> _Activity_
Give back exactly the stretch of data below from the line holding "Click the font" through the line holding "Given: Expand the Running Aggregate group", both ends included, and leave the remaining lines out.

> _Records from a dataset_
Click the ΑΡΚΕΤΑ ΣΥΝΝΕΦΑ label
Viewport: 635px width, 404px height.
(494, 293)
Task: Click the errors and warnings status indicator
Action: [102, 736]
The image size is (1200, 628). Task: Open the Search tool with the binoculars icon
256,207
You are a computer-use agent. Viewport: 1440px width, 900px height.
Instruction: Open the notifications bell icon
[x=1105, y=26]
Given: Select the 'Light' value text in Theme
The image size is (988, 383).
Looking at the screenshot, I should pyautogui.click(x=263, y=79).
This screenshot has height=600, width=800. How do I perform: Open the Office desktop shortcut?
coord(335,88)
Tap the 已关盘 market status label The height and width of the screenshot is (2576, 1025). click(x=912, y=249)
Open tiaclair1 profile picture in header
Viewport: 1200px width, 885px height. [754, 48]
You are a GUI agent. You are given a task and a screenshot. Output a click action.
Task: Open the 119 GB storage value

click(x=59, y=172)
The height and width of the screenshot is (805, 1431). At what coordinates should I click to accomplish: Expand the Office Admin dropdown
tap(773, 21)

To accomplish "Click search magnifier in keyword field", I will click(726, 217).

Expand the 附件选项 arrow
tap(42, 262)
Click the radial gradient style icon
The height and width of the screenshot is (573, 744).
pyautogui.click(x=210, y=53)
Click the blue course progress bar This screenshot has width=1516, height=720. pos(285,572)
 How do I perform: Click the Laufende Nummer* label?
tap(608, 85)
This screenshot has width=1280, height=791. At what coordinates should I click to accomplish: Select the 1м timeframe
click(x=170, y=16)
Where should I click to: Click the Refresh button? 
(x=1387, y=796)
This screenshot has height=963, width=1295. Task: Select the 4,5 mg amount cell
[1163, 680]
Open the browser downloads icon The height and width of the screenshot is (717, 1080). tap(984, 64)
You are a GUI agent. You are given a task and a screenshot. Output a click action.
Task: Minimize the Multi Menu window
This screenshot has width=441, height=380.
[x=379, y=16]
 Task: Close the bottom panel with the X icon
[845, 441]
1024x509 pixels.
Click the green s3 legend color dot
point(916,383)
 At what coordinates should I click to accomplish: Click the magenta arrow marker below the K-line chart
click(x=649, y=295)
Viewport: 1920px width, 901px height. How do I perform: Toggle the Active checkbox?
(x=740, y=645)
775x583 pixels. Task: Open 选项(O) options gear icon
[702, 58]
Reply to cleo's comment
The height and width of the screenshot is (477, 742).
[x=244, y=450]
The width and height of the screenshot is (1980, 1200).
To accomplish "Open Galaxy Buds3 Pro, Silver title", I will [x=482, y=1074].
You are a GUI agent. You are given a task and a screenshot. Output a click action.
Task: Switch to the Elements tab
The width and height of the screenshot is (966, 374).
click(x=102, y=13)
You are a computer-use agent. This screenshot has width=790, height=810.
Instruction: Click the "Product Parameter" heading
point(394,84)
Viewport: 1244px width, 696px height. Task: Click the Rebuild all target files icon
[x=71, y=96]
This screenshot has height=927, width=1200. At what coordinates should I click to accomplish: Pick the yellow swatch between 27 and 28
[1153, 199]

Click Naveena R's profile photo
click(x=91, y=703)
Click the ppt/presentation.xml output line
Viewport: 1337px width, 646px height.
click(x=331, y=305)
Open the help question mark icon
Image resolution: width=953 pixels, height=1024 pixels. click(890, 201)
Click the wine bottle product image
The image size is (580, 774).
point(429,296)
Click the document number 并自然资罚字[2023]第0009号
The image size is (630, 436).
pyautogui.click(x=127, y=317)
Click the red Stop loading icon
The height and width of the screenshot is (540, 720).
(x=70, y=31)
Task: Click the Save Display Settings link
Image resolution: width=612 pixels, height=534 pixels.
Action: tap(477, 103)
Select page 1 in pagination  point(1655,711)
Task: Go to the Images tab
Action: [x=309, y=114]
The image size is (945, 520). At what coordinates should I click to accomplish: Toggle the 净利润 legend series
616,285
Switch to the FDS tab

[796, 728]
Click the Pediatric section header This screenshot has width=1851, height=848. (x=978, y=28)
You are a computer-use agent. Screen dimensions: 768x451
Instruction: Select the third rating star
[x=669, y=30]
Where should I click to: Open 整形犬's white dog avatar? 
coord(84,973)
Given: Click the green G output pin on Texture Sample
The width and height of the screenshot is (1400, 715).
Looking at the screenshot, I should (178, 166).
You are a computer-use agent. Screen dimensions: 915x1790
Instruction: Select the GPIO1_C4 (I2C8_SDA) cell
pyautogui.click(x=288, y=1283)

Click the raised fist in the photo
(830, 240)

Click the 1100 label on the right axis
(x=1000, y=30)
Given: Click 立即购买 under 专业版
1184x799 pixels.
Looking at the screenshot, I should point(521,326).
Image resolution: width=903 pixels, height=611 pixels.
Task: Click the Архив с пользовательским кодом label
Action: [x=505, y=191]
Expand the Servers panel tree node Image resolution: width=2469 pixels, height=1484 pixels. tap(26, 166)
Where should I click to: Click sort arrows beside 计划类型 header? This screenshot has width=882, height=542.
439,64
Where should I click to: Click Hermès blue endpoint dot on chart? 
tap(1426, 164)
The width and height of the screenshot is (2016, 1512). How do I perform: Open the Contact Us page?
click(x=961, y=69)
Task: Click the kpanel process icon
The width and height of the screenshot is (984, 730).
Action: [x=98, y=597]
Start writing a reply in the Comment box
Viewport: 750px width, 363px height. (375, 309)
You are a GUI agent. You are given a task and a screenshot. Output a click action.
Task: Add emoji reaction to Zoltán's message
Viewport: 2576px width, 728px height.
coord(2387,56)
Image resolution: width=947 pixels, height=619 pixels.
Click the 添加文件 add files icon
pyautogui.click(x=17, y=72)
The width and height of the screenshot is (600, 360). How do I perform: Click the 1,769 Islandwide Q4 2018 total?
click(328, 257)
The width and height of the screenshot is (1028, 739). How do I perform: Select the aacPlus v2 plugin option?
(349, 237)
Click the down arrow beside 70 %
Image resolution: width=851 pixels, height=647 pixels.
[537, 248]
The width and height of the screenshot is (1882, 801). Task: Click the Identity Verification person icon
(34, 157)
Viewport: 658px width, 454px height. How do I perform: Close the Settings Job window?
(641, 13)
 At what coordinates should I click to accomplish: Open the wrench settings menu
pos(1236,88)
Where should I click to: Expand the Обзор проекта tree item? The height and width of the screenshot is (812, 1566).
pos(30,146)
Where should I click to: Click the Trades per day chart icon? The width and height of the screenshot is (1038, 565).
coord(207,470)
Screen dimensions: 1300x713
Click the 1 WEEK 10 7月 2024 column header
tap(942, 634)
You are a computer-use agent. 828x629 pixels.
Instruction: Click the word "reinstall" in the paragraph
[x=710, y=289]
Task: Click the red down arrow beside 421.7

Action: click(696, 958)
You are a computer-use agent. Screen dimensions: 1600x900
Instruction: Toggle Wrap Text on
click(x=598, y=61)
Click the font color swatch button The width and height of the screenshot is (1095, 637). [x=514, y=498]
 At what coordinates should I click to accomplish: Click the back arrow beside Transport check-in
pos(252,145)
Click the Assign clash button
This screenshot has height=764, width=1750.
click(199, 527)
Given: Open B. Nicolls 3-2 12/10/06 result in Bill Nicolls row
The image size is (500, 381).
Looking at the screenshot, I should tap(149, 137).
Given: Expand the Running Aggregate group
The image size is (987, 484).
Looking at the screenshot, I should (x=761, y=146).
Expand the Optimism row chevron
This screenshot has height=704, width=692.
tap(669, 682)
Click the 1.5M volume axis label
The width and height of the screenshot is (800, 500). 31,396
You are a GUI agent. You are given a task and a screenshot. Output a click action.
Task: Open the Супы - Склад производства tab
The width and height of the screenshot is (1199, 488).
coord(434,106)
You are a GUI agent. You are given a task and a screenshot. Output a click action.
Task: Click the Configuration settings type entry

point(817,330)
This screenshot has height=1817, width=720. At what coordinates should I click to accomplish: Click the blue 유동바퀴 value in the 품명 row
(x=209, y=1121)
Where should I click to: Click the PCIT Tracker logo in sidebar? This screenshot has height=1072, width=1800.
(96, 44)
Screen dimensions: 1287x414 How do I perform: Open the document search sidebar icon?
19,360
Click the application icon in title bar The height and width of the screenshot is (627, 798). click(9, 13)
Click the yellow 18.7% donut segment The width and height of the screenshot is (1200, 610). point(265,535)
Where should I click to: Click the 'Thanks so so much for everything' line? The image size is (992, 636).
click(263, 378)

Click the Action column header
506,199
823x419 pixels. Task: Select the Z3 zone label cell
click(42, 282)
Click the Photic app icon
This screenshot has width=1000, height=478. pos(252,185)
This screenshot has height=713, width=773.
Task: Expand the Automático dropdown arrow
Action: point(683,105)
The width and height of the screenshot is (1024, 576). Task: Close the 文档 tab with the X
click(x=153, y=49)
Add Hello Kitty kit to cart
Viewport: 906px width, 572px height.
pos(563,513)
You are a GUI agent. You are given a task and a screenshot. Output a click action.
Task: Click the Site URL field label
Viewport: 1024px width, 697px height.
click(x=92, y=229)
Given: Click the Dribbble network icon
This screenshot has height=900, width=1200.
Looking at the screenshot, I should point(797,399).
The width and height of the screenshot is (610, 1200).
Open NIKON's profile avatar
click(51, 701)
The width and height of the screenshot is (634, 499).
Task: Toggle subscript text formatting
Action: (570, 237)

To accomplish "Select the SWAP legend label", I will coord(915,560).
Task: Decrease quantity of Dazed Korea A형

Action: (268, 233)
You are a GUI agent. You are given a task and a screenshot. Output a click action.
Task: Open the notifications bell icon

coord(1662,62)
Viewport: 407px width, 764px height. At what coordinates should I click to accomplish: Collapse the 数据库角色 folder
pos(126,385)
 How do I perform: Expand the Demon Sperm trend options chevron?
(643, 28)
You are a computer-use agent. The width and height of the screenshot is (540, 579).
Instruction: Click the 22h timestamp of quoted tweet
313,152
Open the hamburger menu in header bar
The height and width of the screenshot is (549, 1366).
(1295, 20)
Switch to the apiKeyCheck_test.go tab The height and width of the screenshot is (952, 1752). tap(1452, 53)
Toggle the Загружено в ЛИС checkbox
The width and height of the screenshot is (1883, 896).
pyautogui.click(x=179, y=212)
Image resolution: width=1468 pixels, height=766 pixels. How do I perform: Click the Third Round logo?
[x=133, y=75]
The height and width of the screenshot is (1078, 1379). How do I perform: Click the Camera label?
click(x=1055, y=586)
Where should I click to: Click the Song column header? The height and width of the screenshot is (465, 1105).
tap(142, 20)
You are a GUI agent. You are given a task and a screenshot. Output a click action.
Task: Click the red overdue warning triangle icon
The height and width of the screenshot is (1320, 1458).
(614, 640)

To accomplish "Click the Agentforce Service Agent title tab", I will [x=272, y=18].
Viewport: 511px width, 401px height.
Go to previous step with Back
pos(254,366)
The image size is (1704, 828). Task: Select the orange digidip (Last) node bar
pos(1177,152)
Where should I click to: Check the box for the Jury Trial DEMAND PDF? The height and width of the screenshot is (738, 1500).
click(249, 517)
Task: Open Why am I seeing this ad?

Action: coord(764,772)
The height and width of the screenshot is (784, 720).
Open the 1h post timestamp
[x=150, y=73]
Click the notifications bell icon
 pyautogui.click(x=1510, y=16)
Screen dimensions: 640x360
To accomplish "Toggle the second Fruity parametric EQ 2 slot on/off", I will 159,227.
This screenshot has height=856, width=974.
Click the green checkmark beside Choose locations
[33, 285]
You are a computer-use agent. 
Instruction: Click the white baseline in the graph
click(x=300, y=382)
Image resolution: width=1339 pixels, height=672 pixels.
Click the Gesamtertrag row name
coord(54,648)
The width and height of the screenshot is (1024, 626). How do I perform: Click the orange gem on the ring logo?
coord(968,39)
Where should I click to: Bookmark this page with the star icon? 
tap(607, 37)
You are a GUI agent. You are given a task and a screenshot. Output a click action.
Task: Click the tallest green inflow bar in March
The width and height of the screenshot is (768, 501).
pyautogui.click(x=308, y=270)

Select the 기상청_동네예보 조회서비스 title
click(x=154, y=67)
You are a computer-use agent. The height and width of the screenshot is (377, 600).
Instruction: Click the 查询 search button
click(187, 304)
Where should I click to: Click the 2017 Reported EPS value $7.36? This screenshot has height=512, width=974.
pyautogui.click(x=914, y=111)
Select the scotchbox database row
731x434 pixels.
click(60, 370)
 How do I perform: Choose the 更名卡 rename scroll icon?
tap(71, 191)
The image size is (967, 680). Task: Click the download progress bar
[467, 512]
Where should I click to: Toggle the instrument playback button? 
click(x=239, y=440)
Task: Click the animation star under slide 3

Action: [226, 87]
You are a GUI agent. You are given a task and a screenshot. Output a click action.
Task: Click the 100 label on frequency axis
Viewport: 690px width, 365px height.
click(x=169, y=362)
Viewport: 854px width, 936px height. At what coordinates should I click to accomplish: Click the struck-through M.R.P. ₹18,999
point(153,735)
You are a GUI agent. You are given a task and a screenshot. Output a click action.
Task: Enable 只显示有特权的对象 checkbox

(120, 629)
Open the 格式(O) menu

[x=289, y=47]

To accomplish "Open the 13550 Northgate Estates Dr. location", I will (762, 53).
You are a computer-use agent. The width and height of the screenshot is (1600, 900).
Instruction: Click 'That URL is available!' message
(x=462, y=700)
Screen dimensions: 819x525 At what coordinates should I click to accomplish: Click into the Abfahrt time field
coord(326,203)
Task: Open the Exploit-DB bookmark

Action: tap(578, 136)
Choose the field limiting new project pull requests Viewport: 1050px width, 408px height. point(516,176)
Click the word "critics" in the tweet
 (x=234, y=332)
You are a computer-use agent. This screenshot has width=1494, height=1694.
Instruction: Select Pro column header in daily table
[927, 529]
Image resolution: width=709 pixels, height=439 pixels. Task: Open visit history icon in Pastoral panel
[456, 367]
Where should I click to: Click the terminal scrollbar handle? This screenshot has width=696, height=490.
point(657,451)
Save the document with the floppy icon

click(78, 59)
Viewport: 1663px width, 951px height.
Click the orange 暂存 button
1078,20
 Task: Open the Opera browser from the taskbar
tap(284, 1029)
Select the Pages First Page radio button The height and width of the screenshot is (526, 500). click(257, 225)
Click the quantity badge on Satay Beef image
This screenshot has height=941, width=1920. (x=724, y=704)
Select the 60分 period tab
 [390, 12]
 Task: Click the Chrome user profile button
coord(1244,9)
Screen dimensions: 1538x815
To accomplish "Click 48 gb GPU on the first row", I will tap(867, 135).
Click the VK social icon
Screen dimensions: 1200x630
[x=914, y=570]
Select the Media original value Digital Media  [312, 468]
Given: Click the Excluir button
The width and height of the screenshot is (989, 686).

> _Answer space_
Click the font color swatch button The width and height of the screenshot is (1095, 637). [x=514, y=498]
 At what coordinates should I click to accomplish: Click the back arrow beside Transport check-in
pos(252,145)
Click the Assign clash button
This screenshot has height=764, width=1750.
click(199, 527)
Given: Open B. Nicolls 3-2 12/10/06 result in Bill Nicolls row
The image size is (500, 381).
Looking at the screenshot, I should tap(149, 137).
Given: Expand the Running Aggregate group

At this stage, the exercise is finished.